While the fact that Atlanta was planning to utilize Griffey in a left-field platoon might have played to his strengths, some Braves wondered whether the veteran outfielder would be given the chance to produce clutch hits in the late innings, when opposing teams likely would have chosen to oppose him with left-handed relievers.

Griffey seemingly had a positive meeting with Wren and Braves manager Bobby Cox at Disney's Wide World of Sports complex on Monday. At various times since then, there was reason to believe Griffey was going to end up in Atlanta.

But just when it appeared he might be nearing an agreement on Tuesday afternoon, Griffey and his agent, Brian Goldberg, ended regular dialogue with Wren.

"I think we all thought we had a chance to get him," Wren said. "But he never indicated that he had made a decision."

Sources have indicated that Griffey's tide turned shortly after he became upset with the fact that The Atlanta Journal-Constitution was reporting that he'd already decided to play for the Braves.

But Wren said the fact that the silence came after this report was published was purely coincidental. Griffey's decision was based on the lifetime opportunities that Seattle will provide him.

There has been some indication that the Mariners ultimately lured him to Seattle with the offer of a lifetime personal services contract.
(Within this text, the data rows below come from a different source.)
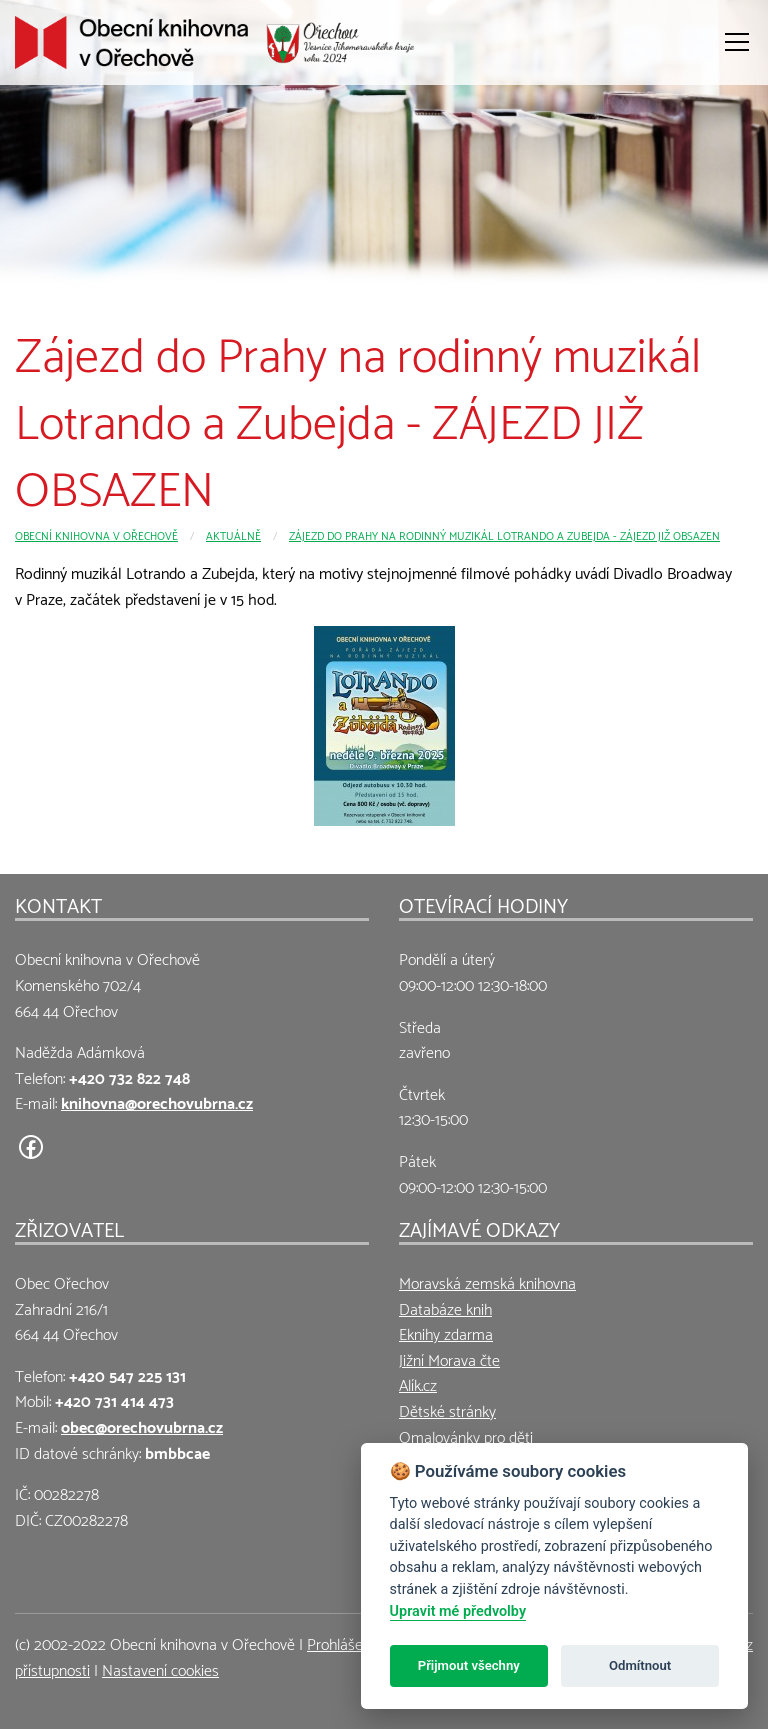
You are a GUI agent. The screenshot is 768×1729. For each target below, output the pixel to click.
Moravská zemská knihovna (487, 1281)
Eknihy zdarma (446, 1332)
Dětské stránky (447, 1409)
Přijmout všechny (469, 1665)
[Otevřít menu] (737, 42)
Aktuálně (233, 534)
In other words, he'll have the opportunity to remain on the Mariners' payroll in the same manner that Hank Aaron has remained on the Braves' payroll throughout his post-retirement days.

Before the Mariners began enhancing their offer, it seemed the geographic advantages provided by Atlanta might outweigh the nostalgic benefits of returning to Seattle, where Griffey began his Major League career 20 years ago and spent the first 11 seasons of his storied career.
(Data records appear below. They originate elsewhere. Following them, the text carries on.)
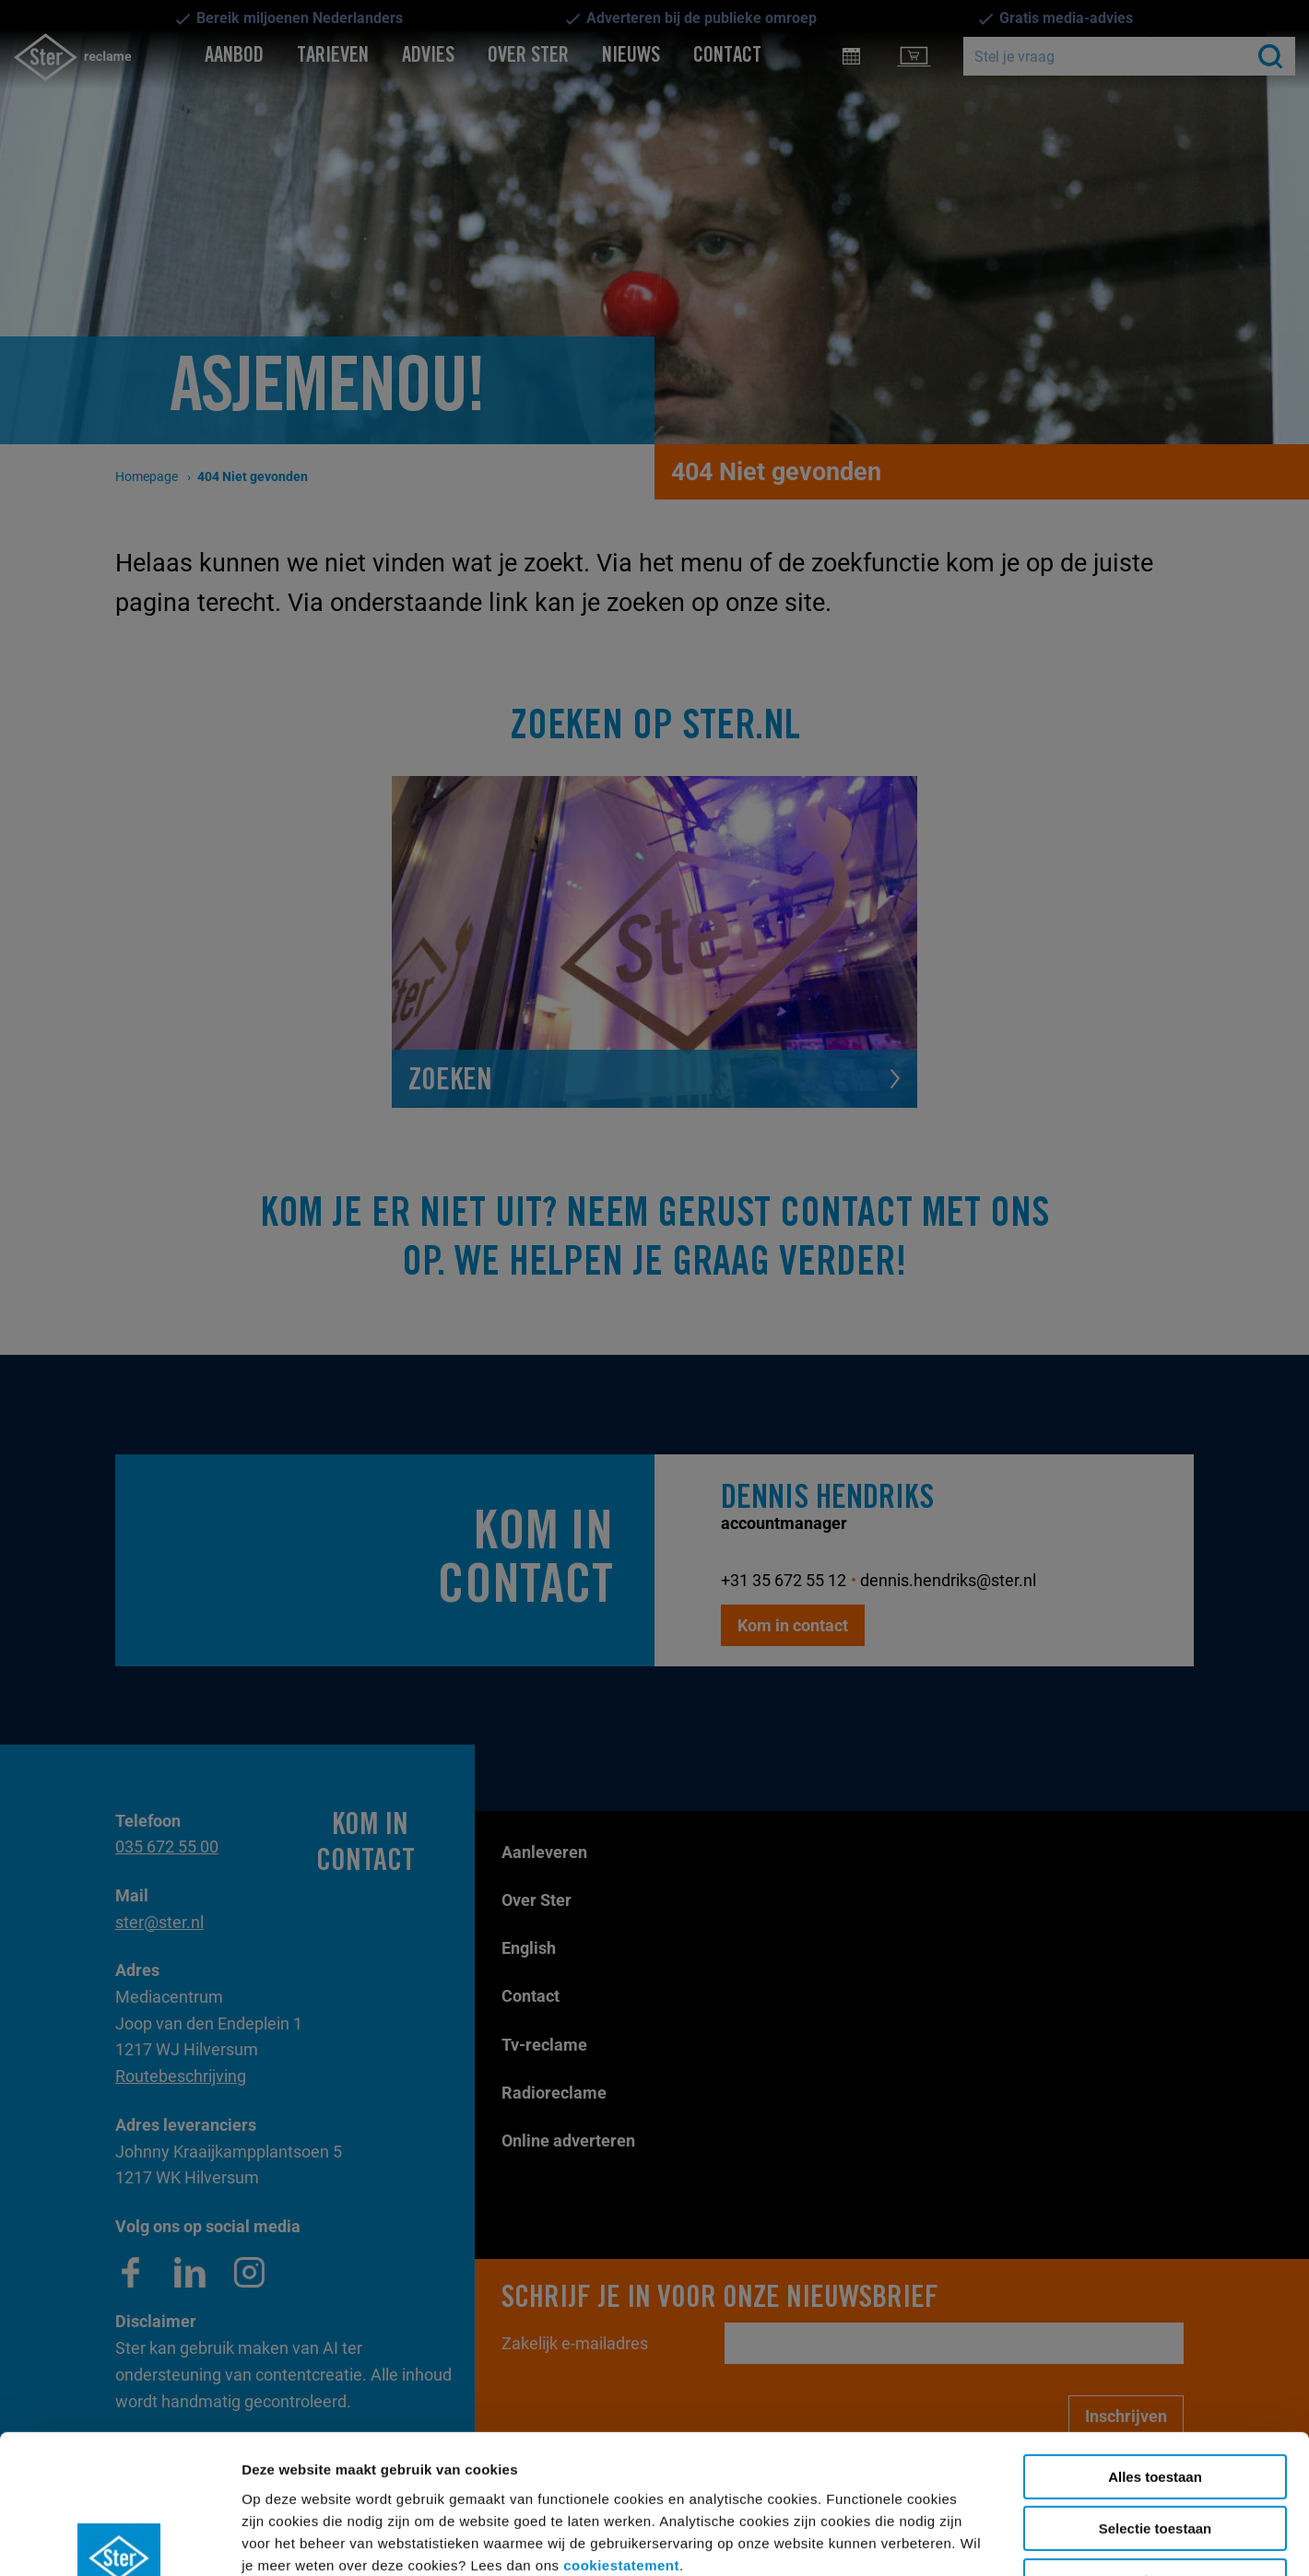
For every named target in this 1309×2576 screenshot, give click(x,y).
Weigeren (1154, 2459)
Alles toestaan (1155, 2355)
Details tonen (829, 2539)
Griffey's Orlando, Fla.,-area home is located 20 minutes from where the Braves stage Spring Training and just a one-hour flight from Atlanta. While in Seattle, he's a six-hour flight away from his family.

With Griffey's decision to sign with the Mariners, Wren seems intent to give one of his younger outfielders -- Brandon Jones, Jordan Schafer, Gregor Blanco or Josh Anderson -- a chance to platoon in left field with Diaz.

Among these young outfielders, Schafer and Jones undoubtedly possess the most power potential.

Because Schafer missed 50 games while serving a suspension last year, the Braves might be hesitant to start him in the Majors. That being said, the 22-year-old slugger has been one of the most impressive players during the early days of camp.

"Jordan Schafer is on a mission," Jones said. "He's the most focused guy in camp and he's certainly capable of doing things."

Wren will also continue to look for options on the trade market. There doesn't appear to be much interest in Garret Anderson or any of the other available outfielders on the free-agent market.

"We're happy to give the kids a chance," Wren said. "[Griffey] was just an option that we explored after he reached out and showed interest in us."